Где-то в соседнем ущелье прогрохотала лавина, точно раздался артиллерийский залп из сотни орудий крупного калибра. Он заметался затихающим эхом, заблудившись в горах.
– Опять лавина, – проговорил раздумчиво Брюханов, не зная как выпутаться из затянувшегося пустого спора. Неделя, не замечая этого, продолжал говорить уверенно, с натиском:
– К Сталину у нас излишне размашистое отношение. Разоблачение культа личности было необходимо. Как вообще нам необходимо крушение иллюзий. Но не надо забывать то, чем мы обязаны Сталину. Он создал в России промышленность. Несмотря на ошибки, допущенные Сталиным в роли генералиссимуса, война была выиграна, в конечном счёте, за счёт индустриализации.

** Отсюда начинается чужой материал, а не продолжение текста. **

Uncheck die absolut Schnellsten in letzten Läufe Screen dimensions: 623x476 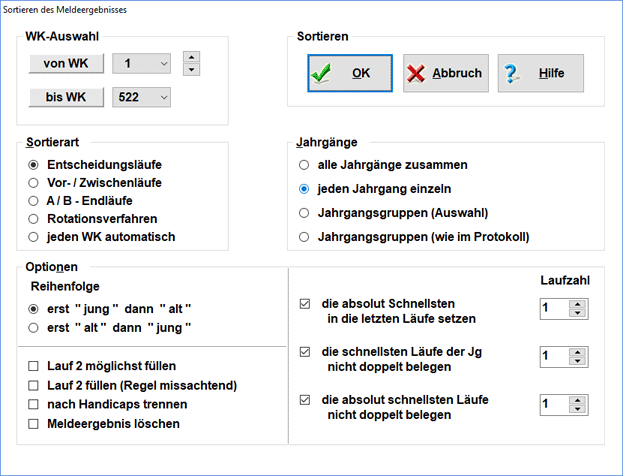tap(305, 301)
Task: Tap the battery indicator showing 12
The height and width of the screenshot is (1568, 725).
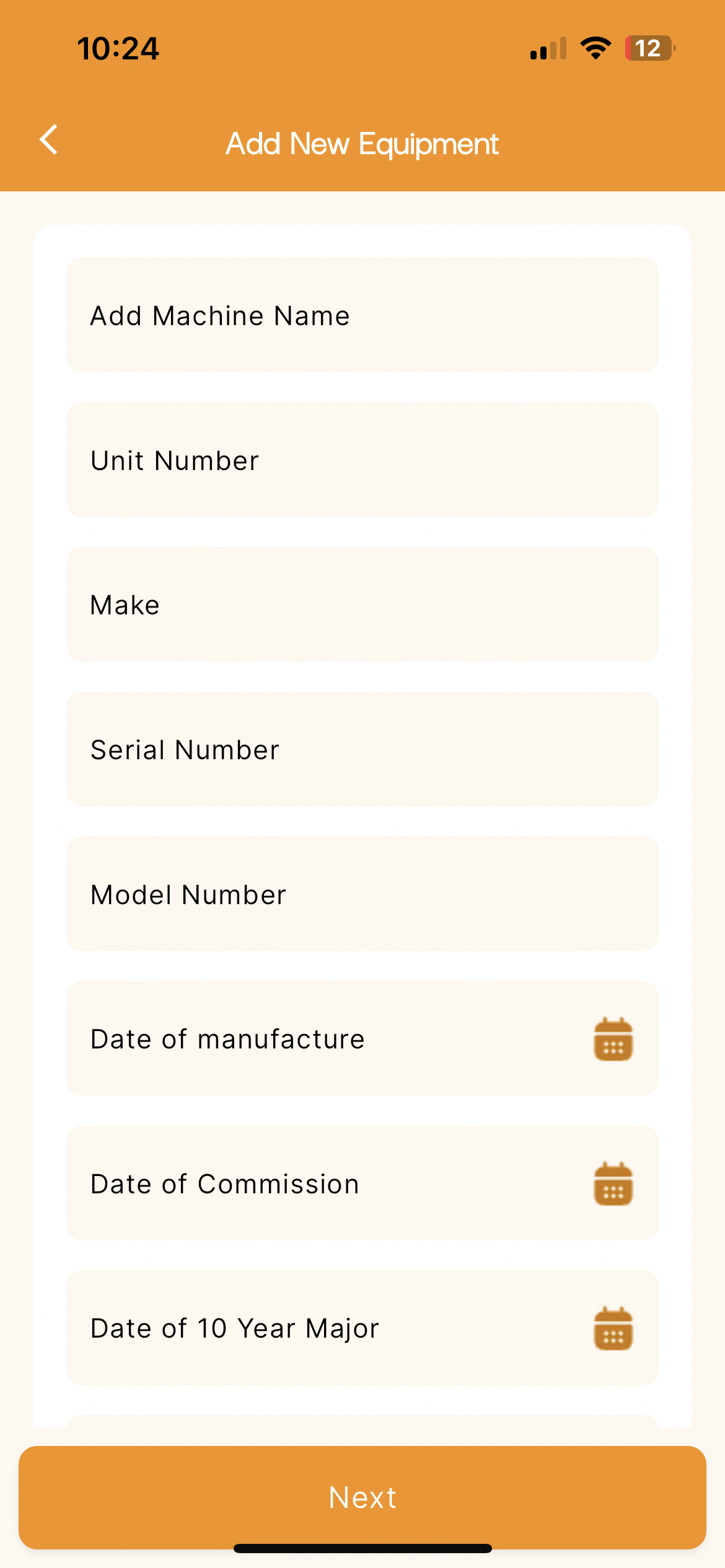Action: click(x=649, y=48)
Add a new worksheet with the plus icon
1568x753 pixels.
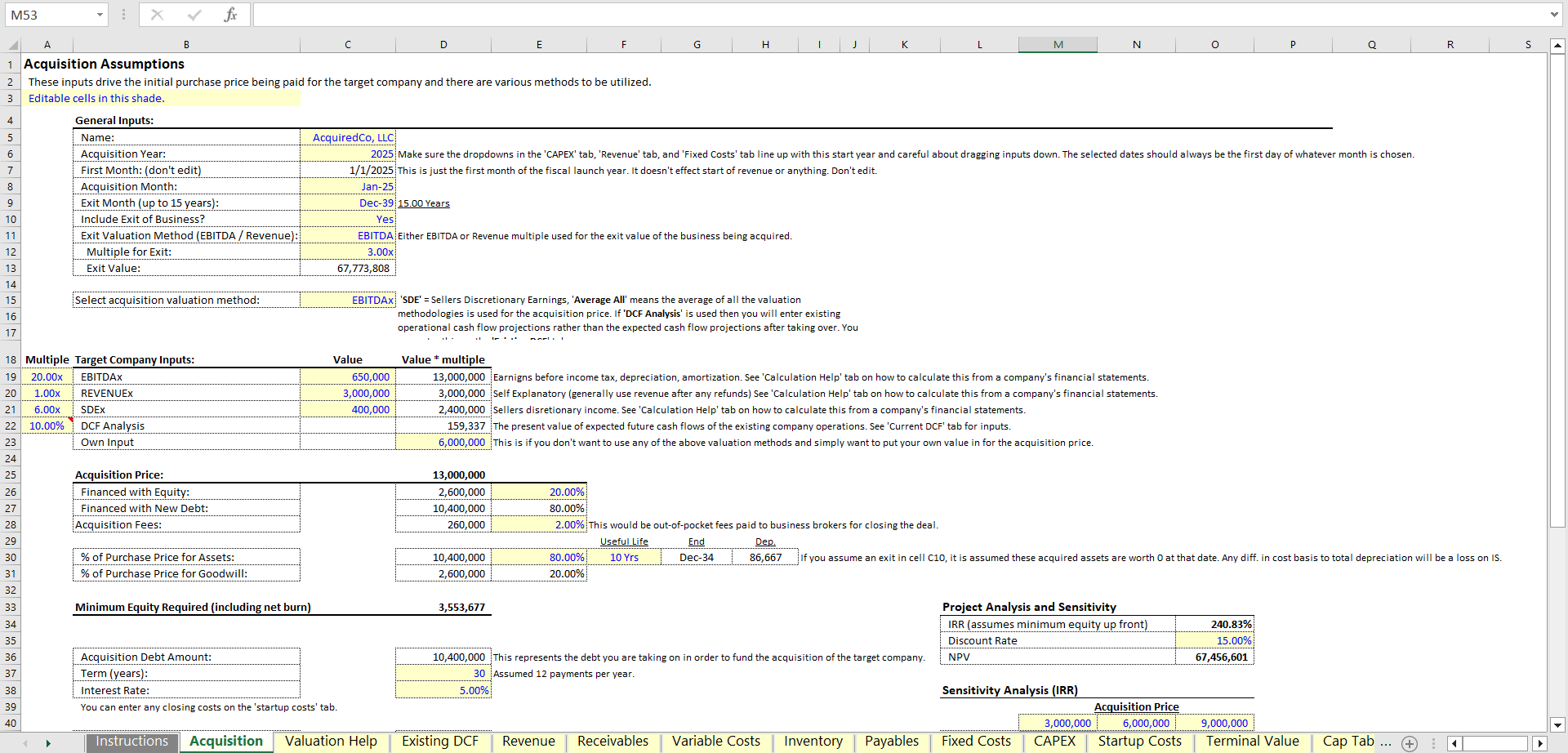[x=1409, y=742]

Крестьянская страна, несмотря на самопожертвование и массовый героизм народа, не смогла бы победить. Другой вопрос, нужны ли были такие крутые меры, как разорение крестьянства. Не знаю. Не уверен. Но ясно одно: Сталину удалось крутыми мерами создать послушный механизм. Сверху донизу. Впрочем, это, возможно, экономическая альтернатива. Вам как экономисту виднее. Такой же механизм создаётся и в других странах. И на службе этому репрессии, телевидение, кино, газеты, футбол.
– Вы не видите разницы?
– Колоссальная разница! Что вы! Производство ради производства и наживы. И производство ради человека. Пожалуй, это звучит излишне гордо. Но это разные вещи. Я говорю о механизме.
– Вы не любите футбол?
– Как-то у одного грузина спросили: вы любите помидоры? Он ответил: кушать люблю, а так – нет. Вот и я испытываю к футболу подобные чувства. Играть когда-то любил, а так – нет. Особенно этих ненормальных психопатов болельщиков. Постыдное и пустое занятие. Не случайно выбор пал именно на футбол. На мой взгляд, он ничуть не лучше баскетбола или волейбола. Но центральные газеты чуть ли не каждый день публикуют восторженные сведения, кто кому забил ногой в ворота мячик. Футбол может одновременно зажечь психозом сотни тысяч людей, отвлечь их от тягостей жизни и в итоге приучить к послушанию. Всё очень просто. Горнолыжный спорт так не популяризируется, ибо у него нет стадионов, куда можно загнать десятки тысяч людей и сделать из них послушное стадо.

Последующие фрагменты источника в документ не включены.